Caminaba por la acera, con la bolsa de papel que contenía la compra sujeta contra el pecho, mientras que con la mano izquierda sujetaba el teléfono. Hablaba con su amiga Sonia, distraída, sin reparar en las personas a su alrededor.
Cuando comenzó el suceso, tardó unos segundos en asimilarlo, a causa del maldito móvil. Al principio, pensó que había sido una jugarreta de su imaginación, sobre todo porque el tipo parecía sonreír cuando pasó a su lado. Luego, comenzó a ocurrir lo mismo con el resto de viandantes, primero lentamente y después como una avalancha imparable. Fue entonces cuando María dejó a Sonia con la palabra en la boca.

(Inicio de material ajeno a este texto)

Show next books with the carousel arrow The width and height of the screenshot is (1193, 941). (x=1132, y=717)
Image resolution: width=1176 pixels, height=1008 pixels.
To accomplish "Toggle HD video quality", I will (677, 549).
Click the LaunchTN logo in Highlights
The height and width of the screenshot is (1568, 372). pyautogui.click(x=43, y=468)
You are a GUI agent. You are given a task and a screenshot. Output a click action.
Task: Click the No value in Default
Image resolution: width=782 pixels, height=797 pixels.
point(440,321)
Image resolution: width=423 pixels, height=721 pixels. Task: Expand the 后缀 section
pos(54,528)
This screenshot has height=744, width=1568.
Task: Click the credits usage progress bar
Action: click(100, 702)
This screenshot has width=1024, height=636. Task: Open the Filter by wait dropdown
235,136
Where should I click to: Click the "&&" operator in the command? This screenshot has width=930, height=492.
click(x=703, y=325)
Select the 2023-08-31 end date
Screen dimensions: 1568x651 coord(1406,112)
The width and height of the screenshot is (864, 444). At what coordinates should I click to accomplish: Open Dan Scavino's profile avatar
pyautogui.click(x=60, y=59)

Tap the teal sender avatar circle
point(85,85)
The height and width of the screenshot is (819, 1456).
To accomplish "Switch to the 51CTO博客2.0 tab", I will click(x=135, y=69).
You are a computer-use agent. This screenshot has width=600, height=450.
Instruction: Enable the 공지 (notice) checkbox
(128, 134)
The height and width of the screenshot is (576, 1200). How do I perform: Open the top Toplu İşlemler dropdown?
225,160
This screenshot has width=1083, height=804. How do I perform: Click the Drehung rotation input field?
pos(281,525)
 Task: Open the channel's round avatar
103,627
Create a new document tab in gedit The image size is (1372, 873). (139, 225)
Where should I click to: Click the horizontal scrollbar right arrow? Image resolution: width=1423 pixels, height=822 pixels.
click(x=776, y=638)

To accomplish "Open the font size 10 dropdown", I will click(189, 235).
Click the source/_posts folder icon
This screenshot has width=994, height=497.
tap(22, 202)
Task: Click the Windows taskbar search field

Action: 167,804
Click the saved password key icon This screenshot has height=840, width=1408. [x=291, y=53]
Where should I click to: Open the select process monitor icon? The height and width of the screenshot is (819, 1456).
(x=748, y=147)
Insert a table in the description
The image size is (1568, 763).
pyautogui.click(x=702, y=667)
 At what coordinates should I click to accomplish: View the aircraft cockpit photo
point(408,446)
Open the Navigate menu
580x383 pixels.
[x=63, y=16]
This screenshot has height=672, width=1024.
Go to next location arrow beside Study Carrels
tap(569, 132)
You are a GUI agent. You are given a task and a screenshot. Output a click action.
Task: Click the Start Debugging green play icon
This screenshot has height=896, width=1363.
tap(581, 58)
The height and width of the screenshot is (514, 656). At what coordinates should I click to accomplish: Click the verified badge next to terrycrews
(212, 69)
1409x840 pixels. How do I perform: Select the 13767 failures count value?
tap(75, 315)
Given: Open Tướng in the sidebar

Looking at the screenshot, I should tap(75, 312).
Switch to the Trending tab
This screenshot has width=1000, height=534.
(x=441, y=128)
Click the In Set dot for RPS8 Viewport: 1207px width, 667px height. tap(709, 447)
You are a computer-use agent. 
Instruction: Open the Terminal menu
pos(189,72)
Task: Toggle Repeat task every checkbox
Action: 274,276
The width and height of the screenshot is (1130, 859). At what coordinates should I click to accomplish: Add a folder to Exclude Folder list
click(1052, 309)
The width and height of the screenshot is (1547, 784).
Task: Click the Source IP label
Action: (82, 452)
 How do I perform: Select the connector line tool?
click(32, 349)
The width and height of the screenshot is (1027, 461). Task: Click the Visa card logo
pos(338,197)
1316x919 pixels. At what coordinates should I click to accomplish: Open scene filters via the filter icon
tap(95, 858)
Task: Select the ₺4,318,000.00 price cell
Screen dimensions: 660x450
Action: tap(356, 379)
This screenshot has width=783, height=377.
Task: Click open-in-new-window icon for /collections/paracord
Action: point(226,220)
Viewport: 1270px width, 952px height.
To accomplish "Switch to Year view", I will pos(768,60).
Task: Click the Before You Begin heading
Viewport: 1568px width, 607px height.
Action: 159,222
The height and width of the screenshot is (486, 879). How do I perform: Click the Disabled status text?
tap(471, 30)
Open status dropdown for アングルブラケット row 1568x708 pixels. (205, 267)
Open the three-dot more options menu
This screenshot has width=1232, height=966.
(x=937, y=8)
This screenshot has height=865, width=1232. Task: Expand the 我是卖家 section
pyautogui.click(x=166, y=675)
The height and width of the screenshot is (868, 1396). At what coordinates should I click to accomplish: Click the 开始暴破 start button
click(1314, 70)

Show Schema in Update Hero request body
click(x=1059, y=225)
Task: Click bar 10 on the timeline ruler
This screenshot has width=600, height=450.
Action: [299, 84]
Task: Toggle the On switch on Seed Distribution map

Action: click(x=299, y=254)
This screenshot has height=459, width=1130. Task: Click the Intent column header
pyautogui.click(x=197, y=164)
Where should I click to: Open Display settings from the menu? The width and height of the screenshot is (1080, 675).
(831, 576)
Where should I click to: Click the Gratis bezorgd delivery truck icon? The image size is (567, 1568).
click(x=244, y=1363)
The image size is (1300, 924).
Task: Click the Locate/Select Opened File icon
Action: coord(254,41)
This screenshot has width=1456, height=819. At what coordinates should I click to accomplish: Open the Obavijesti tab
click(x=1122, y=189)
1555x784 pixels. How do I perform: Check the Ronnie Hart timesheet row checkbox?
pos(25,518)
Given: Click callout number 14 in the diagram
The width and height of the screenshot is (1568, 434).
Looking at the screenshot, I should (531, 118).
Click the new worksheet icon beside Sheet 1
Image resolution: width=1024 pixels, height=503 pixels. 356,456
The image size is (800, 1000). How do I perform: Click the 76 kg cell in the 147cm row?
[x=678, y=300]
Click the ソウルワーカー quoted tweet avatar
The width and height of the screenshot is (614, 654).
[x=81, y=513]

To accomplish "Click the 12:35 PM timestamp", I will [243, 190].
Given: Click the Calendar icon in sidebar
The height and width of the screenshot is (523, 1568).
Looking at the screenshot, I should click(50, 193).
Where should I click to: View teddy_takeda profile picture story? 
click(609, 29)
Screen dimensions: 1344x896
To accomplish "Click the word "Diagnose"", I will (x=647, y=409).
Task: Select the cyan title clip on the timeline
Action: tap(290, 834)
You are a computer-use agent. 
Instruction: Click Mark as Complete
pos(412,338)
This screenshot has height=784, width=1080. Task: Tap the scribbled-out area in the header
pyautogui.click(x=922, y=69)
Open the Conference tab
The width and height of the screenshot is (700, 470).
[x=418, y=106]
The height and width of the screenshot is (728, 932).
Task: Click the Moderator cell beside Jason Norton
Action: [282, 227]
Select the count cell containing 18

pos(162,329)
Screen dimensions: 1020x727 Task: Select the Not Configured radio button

De hecho, si hubiera podido observar a su amiga a través de un agujero en el móvil, vería que también estaba viviendo el mismo suceso, en la otra punta de la ciudad.
María se quedó con la boca abierta: las personas, todas ellas, habían comenzado a caminar hacia atrás, pero de una forma muy extraña. Parecían mantener las piernas estiradas, como si no pudiesen flexionarlas, dándoles aspecto de marioneta. María observó a una mujer con un niño de unos seis años, al que cogía de la mano, mientras pasaban a su lado. Ambos esbozaban una sonrisa congelada, sin vida. Su mirada era vacía y sus rostros, con expresiones de figuras de cera, les daban la apariencia de marionetas.
De repente, notó un hormigueo que comenzó a treparle por las piernas, luego alcanzó su abdomen, el pecho y, finalmente, brazos y cabeza. Dejó caer el teléfono al suelo. Era como si le hubiera dado una descarga eléctrica. El aparato chocó contra el cemento y se le quebró la pantalla, quedando inservible. La sensación era muy extraña, como si algo tirara de ella por la espalda, obligándola a caminar de espaldas. Sin embargo, no resultaba desagradable del todo.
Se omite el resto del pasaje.